Affairs in relationships
When an affair happens in a committed relationship it is often an act of betrayal to one partner and a source of shame to the other. There are therefore two injured people despite it not appearing so.
When an affair is uncovered there is typically a crisis within the relationship. Accompanying this is emotional pain which is every bit as excruciating as physical pain. There is often a pressing need to attempt to relieve this pain by reacting in some way. This may be to end the relationship immediately by leaving or insisting the other leaves. Alternatively there may be panic and fear of the other partner leaving for the other person. There may be an initial clinging and agreement to certain unconducive conditions.
In this situation it is better not react in the moment and make extreme decisions that may regretted later
For the few individuals who have multiple affairs this usually indicates that they need constant reassurance. This may be due to feelings of inadequacy, emptiness, to prove themselves sexually or unable to move past the early stages of being passionately ‘in love’ and unable to commit to a deeper and more meaningful relationship. In this instance it may be necessary to embark on individual counselling or them to understand their reasons for not being able to stay faithful within an agreed committed relationship.
Confronting the Affair
Frequently the person who has been betrayed detects something is different in a partners behaviour. Although they knew something was wrong it can be difficult to broach as their partner may just deny anything is happening. Conversely they may also be afraid of what will happen if their fears are proved right and what they do then.
At some point the affair comes out into the open. It is then it cannot be ignored and has to be confronted for better or worse.
Admitting the Impact
The person who had the affair may not appreciate the impact it has had on their partner and may seek to downplay the trauma that this has caused. Equally they may discount the importance on the relationship or their involvement with the other person.
If the relationship is to get past this rupture then the person who had the affair has first to admit to themselves the betrayal of the relationship and the impact on the other.
Relationship at Risk
The affair puts the continuation of the relationship at risk. It will take time to decide if they are trust worthy and if the relationship can be built or even if there is the will to do so.

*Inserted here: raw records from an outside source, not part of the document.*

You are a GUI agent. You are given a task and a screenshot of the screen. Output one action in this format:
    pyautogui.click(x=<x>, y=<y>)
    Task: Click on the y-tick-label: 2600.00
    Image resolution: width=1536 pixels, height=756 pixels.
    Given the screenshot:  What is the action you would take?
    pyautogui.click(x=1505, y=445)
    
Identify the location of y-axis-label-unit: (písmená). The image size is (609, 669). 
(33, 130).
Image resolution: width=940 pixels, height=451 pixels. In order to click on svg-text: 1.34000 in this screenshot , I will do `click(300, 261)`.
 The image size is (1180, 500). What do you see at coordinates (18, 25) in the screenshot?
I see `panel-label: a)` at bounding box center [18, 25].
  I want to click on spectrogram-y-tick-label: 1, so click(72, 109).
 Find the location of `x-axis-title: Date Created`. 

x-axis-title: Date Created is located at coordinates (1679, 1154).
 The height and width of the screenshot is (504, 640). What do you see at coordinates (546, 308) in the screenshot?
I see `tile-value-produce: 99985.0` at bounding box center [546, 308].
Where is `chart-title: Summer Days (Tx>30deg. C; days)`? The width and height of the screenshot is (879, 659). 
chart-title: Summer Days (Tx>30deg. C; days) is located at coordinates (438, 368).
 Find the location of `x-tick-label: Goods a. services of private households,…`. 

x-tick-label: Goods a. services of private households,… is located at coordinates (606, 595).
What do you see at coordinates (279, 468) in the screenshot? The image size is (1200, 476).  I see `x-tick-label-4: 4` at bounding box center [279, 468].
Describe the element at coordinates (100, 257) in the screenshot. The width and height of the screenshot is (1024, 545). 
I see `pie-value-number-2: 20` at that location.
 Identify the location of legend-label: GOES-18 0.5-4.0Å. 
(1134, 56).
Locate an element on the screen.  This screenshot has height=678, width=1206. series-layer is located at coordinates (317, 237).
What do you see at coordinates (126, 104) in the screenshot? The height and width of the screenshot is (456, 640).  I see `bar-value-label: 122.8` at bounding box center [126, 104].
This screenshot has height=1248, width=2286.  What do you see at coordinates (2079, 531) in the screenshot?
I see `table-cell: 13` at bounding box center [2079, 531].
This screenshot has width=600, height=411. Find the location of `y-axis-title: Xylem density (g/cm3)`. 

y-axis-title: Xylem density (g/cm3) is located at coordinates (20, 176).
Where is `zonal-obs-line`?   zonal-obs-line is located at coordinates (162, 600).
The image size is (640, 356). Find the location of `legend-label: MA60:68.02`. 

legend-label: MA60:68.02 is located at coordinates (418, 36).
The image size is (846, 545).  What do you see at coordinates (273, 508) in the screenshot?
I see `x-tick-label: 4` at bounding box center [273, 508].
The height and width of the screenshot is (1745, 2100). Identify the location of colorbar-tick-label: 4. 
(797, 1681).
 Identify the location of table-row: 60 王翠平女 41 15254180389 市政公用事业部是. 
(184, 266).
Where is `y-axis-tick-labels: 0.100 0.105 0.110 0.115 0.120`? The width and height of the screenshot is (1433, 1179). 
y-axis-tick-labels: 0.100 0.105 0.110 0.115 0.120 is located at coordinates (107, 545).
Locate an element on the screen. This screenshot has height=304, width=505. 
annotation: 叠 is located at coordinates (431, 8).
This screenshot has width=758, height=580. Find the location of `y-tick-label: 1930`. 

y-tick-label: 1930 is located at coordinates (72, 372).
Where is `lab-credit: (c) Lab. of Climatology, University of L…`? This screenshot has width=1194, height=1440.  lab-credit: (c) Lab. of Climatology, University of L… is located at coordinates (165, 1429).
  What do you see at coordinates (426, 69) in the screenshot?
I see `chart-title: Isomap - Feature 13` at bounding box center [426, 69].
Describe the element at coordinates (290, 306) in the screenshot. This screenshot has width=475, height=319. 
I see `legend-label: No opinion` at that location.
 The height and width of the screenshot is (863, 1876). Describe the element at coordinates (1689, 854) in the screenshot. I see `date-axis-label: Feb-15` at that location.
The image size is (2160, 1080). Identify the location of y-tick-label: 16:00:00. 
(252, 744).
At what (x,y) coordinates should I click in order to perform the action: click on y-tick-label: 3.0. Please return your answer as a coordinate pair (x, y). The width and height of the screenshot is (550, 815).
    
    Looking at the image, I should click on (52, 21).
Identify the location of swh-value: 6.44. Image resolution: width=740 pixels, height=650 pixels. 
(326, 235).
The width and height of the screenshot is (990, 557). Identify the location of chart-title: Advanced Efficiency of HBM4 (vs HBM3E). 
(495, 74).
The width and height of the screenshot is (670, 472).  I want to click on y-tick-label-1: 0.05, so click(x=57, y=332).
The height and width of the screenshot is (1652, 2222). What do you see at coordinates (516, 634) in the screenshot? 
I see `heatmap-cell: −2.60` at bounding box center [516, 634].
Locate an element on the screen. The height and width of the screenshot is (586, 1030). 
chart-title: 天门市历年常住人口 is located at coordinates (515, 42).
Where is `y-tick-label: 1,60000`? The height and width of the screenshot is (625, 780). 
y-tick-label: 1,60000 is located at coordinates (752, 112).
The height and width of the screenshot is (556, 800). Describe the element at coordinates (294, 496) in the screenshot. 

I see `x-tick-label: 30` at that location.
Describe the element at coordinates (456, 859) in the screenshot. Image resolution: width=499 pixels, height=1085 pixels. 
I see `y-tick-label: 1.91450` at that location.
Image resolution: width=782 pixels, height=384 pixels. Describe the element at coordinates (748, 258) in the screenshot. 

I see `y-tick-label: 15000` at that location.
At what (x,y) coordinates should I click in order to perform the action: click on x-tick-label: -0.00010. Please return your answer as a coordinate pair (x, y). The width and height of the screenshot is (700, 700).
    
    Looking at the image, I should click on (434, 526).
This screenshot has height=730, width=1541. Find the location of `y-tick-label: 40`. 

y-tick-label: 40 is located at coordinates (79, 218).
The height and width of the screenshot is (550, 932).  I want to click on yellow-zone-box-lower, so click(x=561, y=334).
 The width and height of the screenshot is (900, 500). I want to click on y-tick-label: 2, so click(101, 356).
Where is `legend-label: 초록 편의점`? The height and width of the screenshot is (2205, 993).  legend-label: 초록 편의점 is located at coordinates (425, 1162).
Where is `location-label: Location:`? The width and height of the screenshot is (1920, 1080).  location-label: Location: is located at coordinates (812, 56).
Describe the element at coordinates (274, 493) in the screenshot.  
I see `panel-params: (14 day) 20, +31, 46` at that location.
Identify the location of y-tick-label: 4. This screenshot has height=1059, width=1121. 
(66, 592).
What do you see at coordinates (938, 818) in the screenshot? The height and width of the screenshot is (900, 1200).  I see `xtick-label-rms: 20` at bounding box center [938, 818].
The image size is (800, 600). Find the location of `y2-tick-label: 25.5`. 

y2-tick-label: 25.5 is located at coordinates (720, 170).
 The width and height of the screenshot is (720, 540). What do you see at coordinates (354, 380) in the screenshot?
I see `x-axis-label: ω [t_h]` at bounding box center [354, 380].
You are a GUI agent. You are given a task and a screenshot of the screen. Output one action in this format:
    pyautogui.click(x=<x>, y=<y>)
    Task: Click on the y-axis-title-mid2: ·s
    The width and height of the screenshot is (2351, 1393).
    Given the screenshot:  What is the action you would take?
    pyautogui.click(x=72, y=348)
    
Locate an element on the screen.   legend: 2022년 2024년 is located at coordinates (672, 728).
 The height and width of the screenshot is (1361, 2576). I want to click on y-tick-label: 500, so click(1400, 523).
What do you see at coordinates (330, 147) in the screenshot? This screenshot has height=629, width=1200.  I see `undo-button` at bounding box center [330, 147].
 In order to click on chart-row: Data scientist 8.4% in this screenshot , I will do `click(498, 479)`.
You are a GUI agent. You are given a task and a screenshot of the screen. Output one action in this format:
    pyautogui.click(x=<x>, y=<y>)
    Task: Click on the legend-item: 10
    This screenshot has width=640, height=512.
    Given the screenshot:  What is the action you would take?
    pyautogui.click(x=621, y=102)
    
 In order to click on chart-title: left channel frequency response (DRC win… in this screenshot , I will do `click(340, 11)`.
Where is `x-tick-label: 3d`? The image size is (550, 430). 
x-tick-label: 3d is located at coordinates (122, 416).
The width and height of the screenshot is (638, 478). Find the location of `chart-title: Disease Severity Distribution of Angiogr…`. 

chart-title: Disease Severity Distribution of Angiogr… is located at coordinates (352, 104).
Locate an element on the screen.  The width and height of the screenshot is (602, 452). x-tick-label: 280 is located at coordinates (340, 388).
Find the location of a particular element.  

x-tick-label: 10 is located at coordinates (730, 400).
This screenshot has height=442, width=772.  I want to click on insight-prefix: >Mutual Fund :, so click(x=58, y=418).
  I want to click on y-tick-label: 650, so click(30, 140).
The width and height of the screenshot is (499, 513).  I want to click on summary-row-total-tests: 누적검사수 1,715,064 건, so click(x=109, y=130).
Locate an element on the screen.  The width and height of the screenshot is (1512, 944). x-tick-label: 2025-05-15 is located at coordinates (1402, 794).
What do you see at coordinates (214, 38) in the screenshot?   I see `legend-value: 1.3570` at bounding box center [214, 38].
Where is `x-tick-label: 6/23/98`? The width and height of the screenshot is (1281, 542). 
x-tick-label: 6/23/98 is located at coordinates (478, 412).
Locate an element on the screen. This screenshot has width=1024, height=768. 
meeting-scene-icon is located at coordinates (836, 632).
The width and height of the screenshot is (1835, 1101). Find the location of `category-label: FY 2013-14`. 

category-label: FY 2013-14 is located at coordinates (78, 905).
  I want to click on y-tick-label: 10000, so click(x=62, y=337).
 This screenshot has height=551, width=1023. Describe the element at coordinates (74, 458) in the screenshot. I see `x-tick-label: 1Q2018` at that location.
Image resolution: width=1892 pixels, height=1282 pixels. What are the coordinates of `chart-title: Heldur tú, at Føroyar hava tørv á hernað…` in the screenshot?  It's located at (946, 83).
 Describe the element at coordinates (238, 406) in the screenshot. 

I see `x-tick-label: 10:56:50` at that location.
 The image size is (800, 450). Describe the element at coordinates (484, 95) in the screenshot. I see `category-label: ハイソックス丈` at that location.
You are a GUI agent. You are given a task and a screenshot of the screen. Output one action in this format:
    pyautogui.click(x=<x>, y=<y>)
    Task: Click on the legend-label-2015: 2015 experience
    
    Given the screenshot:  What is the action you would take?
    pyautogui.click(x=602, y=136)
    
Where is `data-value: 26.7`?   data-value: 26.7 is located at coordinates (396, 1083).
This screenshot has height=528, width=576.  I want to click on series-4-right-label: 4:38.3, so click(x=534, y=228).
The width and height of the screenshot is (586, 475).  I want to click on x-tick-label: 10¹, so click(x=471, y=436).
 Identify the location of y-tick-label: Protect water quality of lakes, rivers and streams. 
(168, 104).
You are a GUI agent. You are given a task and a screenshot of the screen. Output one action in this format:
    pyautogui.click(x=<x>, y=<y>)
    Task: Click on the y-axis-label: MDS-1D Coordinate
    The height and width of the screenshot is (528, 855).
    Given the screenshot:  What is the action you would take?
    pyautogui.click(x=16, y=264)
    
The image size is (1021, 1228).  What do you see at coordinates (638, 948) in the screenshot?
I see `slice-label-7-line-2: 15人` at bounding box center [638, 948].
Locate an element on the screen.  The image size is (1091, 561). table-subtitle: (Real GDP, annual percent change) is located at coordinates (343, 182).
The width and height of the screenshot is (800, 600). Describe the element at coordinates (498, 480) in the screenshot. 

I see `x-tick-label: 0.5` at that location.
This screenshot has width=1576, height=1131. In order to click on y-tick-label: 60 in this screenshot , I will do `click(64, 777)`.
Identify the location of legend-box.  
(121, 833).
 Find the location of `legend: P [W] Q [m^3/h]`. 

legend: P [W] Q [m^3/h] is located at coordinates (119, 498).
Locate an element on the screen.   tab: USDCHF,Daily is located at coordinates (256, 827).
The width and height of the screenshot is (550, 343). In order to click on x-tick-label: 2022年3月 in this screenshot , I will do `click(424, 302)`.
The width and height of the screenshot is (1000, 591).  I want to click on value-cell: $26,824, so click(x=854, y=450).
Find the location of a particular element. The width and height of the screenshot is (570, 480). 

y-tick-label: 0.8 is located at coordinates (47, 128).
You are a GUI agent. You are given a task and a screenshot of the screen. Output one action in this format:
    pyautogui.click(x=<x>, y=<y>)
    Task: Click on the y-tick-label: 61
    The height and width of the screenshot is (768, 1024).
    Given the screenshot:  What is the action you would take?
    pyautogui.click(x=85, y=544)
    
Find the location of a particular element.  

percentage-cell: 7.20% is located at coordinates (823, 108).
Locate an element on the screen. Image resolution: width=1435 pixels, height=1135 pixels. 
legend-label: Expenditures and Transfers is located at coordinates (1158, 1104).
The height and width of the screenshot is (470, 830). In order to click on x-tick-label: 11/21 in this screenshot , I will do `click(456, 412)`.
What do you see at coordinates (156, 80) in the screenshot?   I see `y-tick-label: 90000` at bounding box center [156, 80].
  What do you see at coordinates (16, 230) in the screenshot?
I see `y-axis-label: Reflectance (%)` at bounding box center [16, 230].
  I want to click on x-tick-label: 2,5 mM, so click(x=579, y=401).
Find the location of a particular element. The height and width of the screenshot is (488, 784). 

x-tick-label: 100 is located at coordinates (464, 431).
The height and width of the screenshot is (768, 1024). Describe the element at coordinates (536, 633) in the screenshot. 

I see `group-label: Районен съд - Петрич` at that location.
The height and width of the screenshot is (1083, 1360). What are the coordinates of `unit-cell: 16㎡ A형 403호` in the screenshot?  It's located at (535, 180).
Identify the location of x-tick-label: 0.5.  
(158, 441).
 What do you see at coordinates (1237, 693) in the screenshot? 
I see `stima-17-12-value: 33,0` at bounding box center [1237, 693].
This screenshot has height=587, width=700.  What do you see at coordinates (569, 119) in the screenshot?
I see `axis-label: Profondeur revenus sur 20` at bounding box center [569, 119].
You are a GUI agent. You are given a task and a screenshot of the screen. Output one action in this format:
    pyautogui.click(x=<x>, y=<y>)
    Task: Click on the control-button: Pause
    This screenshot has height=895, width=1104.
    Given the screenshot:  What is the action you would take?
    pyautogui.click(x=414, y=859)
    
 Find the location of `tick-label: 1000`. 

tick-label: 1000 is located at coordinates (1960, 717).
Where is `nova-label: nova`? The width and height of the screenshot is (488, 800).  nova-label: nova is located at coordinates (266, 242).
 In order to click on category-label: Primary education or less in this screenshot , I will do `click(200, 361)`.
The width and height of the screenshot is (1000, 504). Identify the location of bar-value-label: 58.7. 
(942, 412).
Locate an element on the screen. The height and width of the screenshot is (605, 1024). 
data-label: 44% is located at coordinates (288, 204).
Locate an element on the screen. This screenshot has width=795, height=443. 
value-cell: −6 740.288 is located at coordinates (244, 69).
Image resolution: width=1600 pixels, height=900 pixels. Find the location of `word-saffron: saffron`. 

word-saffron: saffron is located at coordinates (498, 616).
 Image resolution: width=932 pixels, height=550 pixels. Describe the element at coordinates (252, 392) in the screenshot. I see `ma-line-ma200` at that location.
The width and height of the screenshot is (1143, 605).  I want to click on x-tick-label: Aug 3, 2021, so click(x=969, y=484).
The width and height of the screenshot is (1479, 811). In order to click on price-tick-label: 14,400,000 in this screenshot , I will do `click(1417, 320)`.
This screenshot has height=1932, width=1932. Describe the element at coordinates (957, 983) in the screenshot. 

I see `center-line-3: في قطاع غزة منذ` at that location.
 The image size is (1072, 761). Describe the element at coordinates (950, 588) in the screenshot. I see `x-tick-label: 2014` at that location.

It’s important to look at the relationship prior to the affair and understand what was happening to both partners as a couple and as individuals. In some instances there have been ongoing conflicts that have not been discussed and resolved instead they have been ignored to keep the peace. In other situations one partner feels left out, ignored or stifled and a lack of identity.
There is a Reason
Affairs don’t just happen. It might be a personal crisis such as bereavement or illness. A father may feel pushed out when a baby is born. A mother may lose her role when children leave home. The fear of losing a relationship may also lead to an affair in an attempt to head off not being left alone. Relationships go through changes as time passes, this has a direct bearing on what happens individually and as a couple.
Pain, Empathy and Respect
Both partners will hurt emotionally and it is an important part of the healing process that each can recognise the other pain in an empathic and respectful way.
This is not to excuse what has happened, rather it’s important for both partners to understand what lead up to the affair and their part in it.
This enables better choices to be made and decisions about what changes need to be made for the benefit of any future relationship.
Often the next phase is to work through the areas of conflict that have not yet been addressed. This is helpful in two ways. The first is to recognise the conflict that is still in the relationship. Bring in out into the open so it may be acknowledged by both partners and then worked through. The second is being able to acknowledge and address conflicts that arise in the future. Differences can then be resolved in a positive way that enhance the relationship, rather than diminish it.
It takes time, courage and patience to rebuild a committed relationship. There is a need for each to consider if they are worthy of the others trust. Hold the in mind what has happened with awareness and insight. Continue to be mindful of what happened in the past so that it is not repeated in the future.